Dale Butland, a Sittenfeld spokesman, said Strickland’s comments from 2012 are “why people don’t trust career politicians. Three years ago – after 20 first-graders were slaughtered by a lunatic with an assault rifle—the best Ted Strickland could do was call for a government commission to study the problem.”

“Not one word about changing his mind on background checks,” Butland said. “Not one word about reversing his position on assault weapons. And not one word about these or any other gun-related issues after all the other mass shootings that have occurred since Sandy Hook.”

But State Rep. David Leland, former chairman of the Ohio Democratic Party and a Strickland supporter, said Strickland has changed his position just as many other Americans have in the wake of the mass tragedies that have occurred.

“The whole country is moving in a more thoughtful direction on the gun issue,” said the Columbus Democrat. “I don’t think Ted Strickland is different than the vast majority of people in this country, who recognize the Second Amendment but also realize with any kind of freedom there also needs to be some restrictions that apply to them.”

During his years in the U.S. House and as governor, there was nothing lukewarm about Strickland’s support of gun rights. As a House member from Lucasville in 1994, he voted against a ban on the production and sale of 19 semi-automatic assault weapons, calling it a “misdirected effort aimed at law-abiding citizens.”
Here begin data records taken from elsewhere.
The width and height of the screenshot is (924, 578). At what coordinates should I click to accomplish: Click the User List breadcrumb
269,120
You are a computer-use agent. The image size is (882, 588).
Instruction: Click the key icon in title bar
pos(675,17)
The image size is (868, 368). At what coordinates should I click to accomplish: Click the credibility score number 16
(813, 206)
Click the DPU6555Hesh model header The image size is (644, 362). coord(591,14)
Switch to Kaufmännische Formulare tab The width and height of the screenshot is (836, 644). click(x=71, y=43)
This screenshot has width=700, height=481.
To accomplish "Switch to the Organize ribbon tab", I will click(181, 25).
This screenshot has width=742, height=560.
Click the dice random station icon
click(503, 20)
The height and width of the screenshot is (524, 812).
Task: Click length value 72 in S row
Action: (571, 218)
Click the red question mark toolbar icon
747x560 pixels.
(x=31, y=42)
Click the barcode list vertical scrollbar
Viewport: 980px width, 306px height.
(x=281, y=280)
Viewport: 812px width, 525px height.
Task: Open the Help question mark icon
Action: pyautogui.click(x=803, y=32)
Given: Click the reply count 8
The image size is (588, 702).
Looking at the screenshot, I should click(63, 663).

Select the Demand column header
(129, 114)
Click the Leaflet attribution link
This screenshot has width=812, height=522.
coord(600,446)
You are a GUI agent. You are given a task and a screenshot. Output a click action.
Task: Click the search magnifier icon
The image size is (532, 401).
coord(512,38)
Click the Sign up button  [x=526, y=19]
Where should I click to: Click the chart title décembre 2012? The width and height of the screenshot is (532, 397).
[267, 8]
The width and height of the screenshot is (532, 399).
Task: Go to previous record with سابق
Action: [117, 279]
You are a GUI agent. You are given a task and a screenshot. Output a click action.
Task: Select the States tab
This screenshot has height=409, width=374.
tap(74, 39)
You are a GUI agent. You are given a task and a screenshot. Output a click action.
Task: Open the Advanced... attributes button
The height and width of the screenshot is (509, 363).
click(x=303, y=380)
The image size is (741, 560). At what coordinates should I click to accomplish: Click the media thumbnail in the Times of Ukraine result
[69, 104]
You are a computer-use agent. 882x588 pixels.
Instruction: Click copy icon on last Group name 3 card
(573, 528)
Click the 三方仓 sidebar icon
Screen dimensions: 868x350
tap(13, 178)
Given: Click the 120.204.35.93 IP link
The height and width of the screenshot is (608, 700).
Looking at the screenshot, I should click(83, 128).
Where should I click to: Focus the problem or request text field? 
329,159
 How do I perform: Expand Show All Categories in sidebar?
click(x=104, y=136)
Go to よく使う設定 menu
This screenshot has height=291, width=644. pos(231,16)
By contrast, Gov. John Kasich, then a U.S. Representative from Westerville, supported the ban. Strickland’s 2010 commercial highlighted that vote and said Kasich wants to “take away your gun rights.” (Kasich no longer supports an assault weapons ban.)

In 1993, Strickland joined 68 other House Democrats in voting against the Brady Bill, which required a waiting period before anyone could buy a handgun as well as creation of an instant criminal background check before people could buy any kind of gun.

Strickland’s new position angered some of his past supporters.

“We endorsed him for governor in 2010,” said Jim Irvine, president of the Buckeye Firearms Association. “But since then he has kind of really fallen off into all sorts of nonsense on this issue.”

“I can’t imagine that somebody who knows what he knows (on gun laws) can take the positions he is,” Irvine said. “He is absolutely wrong and he should know he’s wrong.”